About this task
An exact transcription of the data below is needed.

[Opening Task material section]

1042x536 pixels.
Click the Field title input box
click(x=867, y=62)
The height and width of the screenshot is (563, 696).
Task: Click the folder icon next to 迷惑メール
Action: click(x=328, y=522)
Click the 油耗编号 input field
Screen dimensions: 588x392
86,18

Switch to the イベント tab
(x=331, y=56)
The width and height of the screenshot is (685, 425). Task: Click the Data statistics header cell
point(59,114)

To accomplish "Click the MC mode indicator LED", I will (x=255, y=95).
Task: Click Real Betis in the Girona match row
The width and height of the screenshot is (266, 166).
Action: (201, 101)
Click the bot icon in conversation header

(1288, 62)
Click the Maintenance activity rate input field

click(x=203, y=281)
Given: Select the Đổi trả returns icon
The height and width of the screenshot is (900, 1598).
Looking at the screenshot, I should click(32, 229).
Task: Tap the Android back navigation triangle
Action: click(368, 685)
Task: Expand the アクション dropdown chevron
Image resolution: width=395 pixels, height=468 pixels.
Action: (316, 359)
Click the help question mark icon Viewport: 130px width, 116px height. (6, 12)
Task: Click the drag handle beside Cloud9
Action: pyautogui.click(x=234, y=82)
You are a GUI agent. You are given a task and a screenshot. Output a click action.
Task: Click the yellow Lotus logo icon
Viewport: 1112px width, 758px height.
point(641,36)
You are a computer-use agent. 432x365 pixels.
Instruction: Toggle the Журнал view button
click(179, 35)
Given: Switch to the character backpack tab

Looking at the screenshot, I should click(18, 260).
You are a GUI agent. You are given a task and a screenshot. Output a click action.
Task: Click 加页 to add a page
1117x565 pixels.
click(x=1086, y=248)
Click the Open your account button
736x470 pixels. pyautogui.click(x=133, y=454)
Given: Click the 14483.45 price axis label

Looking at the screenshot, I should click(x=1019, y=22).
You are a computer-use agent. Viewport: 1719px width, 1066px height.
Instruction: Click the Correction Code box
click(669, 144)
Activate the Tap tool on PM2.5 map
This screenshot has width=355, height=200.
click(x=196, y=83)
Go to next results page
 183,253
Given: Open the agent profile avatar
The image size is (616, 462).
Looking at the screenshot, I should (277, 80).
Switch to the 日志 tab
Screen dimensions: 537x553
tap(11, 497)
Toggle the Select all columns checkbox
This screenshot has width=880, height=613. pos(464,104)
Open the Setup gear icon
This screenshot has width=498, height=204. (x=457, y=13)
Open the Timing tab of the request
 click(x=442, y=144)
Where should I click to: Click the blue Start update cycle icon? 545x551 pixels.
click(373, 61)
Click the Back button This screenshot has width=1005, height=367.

[Closing Task material section]

Response box
1042x536 pixels.
Click the Field title input box
click(x=867, y=62)
The height and width of the screenshot is (563, 696).
Task: Click the folder icon next to 迷惑メール
Action: click(x=328, y=522)
Click the 油耗编号 input field
Screen dimensions: 588x392
86,18

Switch to the イベント tab
(x=331, y=56)
The width and height of the screenshot is (685, 425). Task: Click the Data statistics header cell
point(59,114)

To accomplish "Click the MC mode indicator LED", I will (x=255, y=95).
Task: Click Real Betis in the Girona match row
The width and height of the screenshot is (266, 166).
Action: (201, 101)
Click the bot icon in conversation header

(1288, 62)
Click the Maintenance activity rate input field

click(x=203, y=281)
Given: Select the Đổi trả returns icon
The height and width of the screenshot is (900, 1598).
Looking at the screenshot, I should click(32, 229).
Task: Tap the Android back navigation triangle
Action: click(368, 685)
Task: Expand the アクション dropdown chevron
Image resolution: width=395 pixels, height=468 pixels.
Action: (316, 359)
Click the help question mark icon Viewport: 130px width, 116px height. (6, 12)
Task: Click the drag handle beside Cloud9
Action: pyautogui.click(x=234, y=82)
You are a GUI agent. You are given a task and a screenshot. Output a click action.
Task: Click the yellow Lotus logo icon
Viewport: 1112px width, 758px height.
point(641,36)
You are a computer-use agent. 432x365 pixels.
Instruction: Toggle the Журнал view button
click(179, 35)
Given: Switch to the character backpack tab

Looking at the screenshot, I should click(18, 260).
You are a GUI agent. You are given a task and a screenshot. Output a click action.
Task: Click 加页 to add a page
1117x565 pixels.
click(x=1086, y=248)
Click the Open your account button
736x470 pixels. pyautogui.click(x=133, y=454)
Given: Click the 14483.45 price axis label

Looking at the screenshot, I should click(x=1019, y=22).
You are a computer-use agent. Viewport: 1719px width, 1066px height.
Instruction: Click the Correction Code box
click(669, 144)
Activate the Tap tool on PM2.5 map
This screenshot has width=355, height=200.
click(x=196, y=83)
Go to next results page
 183,253
Given: Open the agent profile avatar
The image size is (616, 462).
Looking at the screenshot, I should (277, 80).
Switch to the 日志 tab
Screen dimensions: 537x553
tap(11, 497)
Toggle the Select all columns checkbox
This screenshot has width=880, height=613. pos(464,104)
Open the Setup gear icon
This screenshot has width=498, height=204. (x=457, y=13)
Open the Timing tab of the request
 click(x=442, y=144)
Where should I click to: Click the blue Start update cycle icon? 545x551 pixels.
click(373, 61)
Click the Back button This screenshot has width=1005, height=367.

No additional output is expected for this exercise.